Charities are missing out on digital investment platforms

Bridgit Richards, CAF, argues that many charities are missing out on digital innovations when it comes to their investments – it’s time for that to change.

Guest Writer | 13th May 19
Image of person holding a jar of money representing digital investment platforms

This article was written by Bridgit Richards, Director of Product and Marketing, Charities Aid Foundation. Richards joined CAF in January 2017 and is an experienced financial services marketing and product leader.
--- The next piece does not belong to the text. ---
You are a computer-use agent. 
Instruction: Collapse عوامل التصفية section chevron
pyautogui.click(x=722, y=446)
CAF is the only organisation offering a digital investments platform specifically for charities of all sizes – the CAF Investment Account


Last year, the Charity Financials Spotlight report revealed that the top 5,000 UK charities (in terms of new assets, income or expenditure) are holding £16.7bn in deposits, up by £500m the year before.
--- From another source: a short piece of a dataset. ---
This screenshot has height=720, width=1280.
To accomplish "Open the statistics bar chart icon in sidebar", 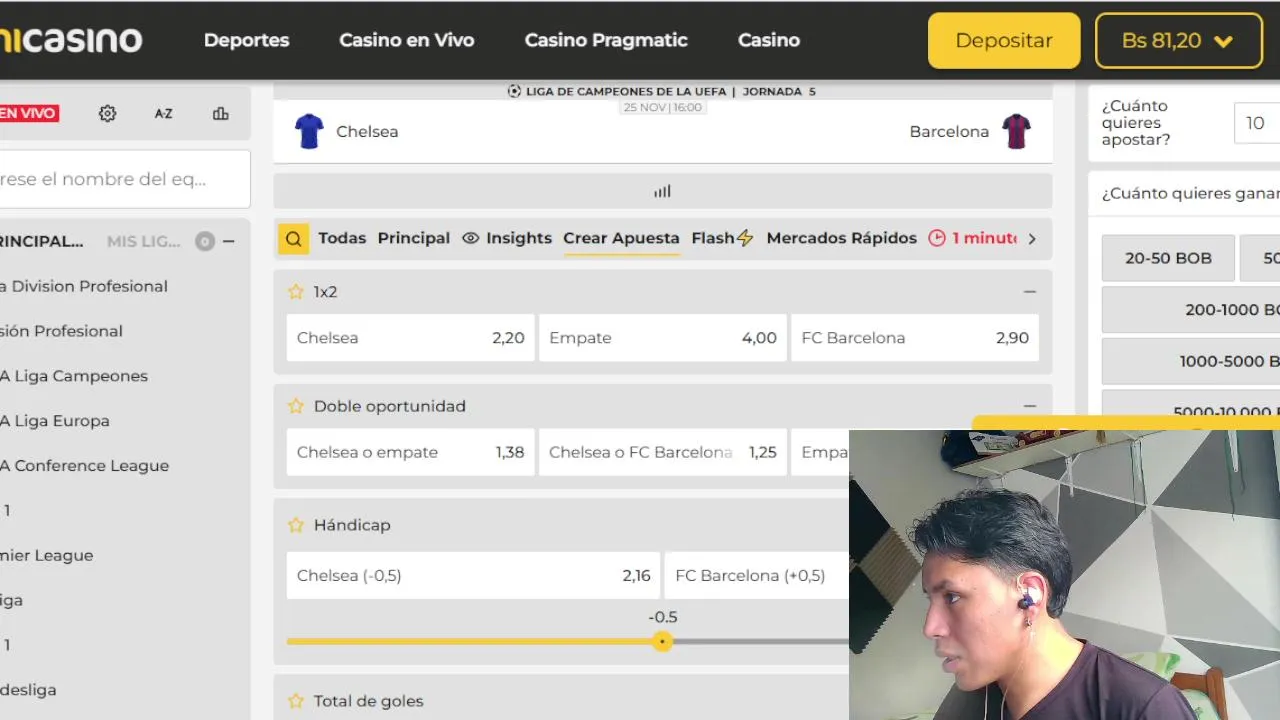I will [221, 114].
There will be sound reasons why this £16.7bn isn’t being actively managed by investment professionals on behalf of the charities. This could be due to governance parameters or because these charities are holding other types of assets, such as property, or because the money is being used for everyday costs. The top 5,000 UK charities are also competent financial operators. Our research at the Charities Aid Foundation (CAF) shows that 62.5% of charities with an income above £15m are confident that they are maximising income through investments.
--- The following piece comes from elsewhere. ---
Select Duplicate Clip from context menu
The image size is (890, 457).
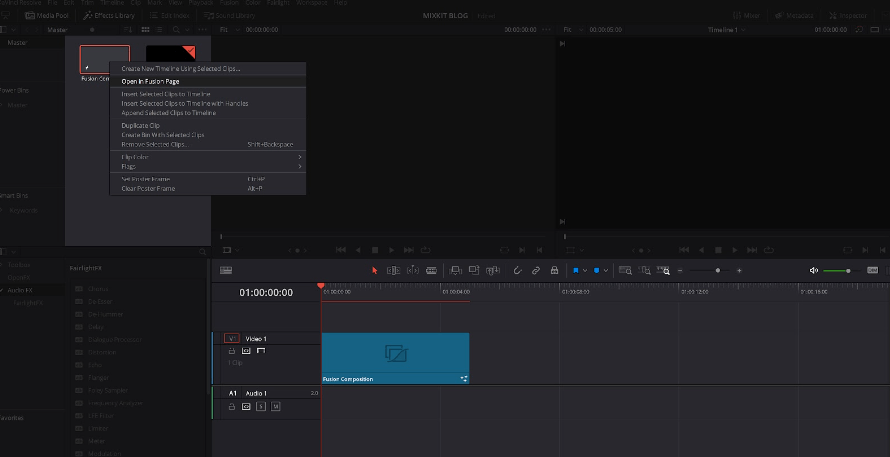140,126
Historically, the very largest charities have had greater access to investment facilities and expertise. However, what about smaller and medium-sized charities? When we asked charities with an annual income between £1m and £5m “do you agree that your organisation knows how to maximise income through investments?”, less than a third (32.8%) said yes.

Smaller and medium-sized charities actually make up the lion’s share of all registered UK charities; according to the Charity Commission itself, 98.7% of charities have an annual income of £5mn or less.

Charities of all stripes – from micro charities with no full time paid staff to international organisations employing hundreds of people – need access to reliable digital investment platforms, where they can actively make smart financial decisions.

 

A long-term investment

The benefits of using digital investment platforms are clear; after all, base interest rates have been at historic lows for the past decade. By proactively investing some of their deposits, charities of all sizes can demonstrate control over how they manage their own finances long term, whilst also taking into account their own risk appetites. There is a degree of self-reliance and a great opportunity to be more transparent at the same time.

Of course, whilst the value of investments can go down as well as up, there are opportunities for much greater returns over time. Say, for example, that in April 2015 a charity had £100,000 they wished to invest. They decided to spread it equally across 10 popular funds, opting for the 10 listed here from research by AJ Bell. Four years later (and assuming the charity made no withdrawals), the current value of their investment would be £147,386 – an increase of over 47%.

Charities that want to take a more active role in investing their deposits for the long term have faced a number of constraints. There is an historic fear of financial risk; no charity whether big or small wants to place money received from fundraising campaigns, private donors and corporate partners and see it lose value.

At a time when the charity sector is under scrutiny – just look back at the scandals that engulfed international aid organisations last year – charity leaders are understandably erring on the side of caution.

 

Challenging the default

Some charities – especially smaller and medium-sized ones – are simply not aware of the benefits of digital investing, or think that they somehow don’t qualify. This isn’t true and it’s down to those of us in the know to spread the word.

Responsible and proactive investment choices could allow charities to finance more staff resource where it’s needed; sometimes this is for cutting-edge projects that benefit their patrons, but often it’s simply to cover the everyday costs that keep a charity operational.

Charities no longer have to sit on their deposits as a default option. They can actively and digitally invest in their organisation’s future, no matter their cause area or annual income. And it’s about time that more charities were made aware of the possibilities available to them.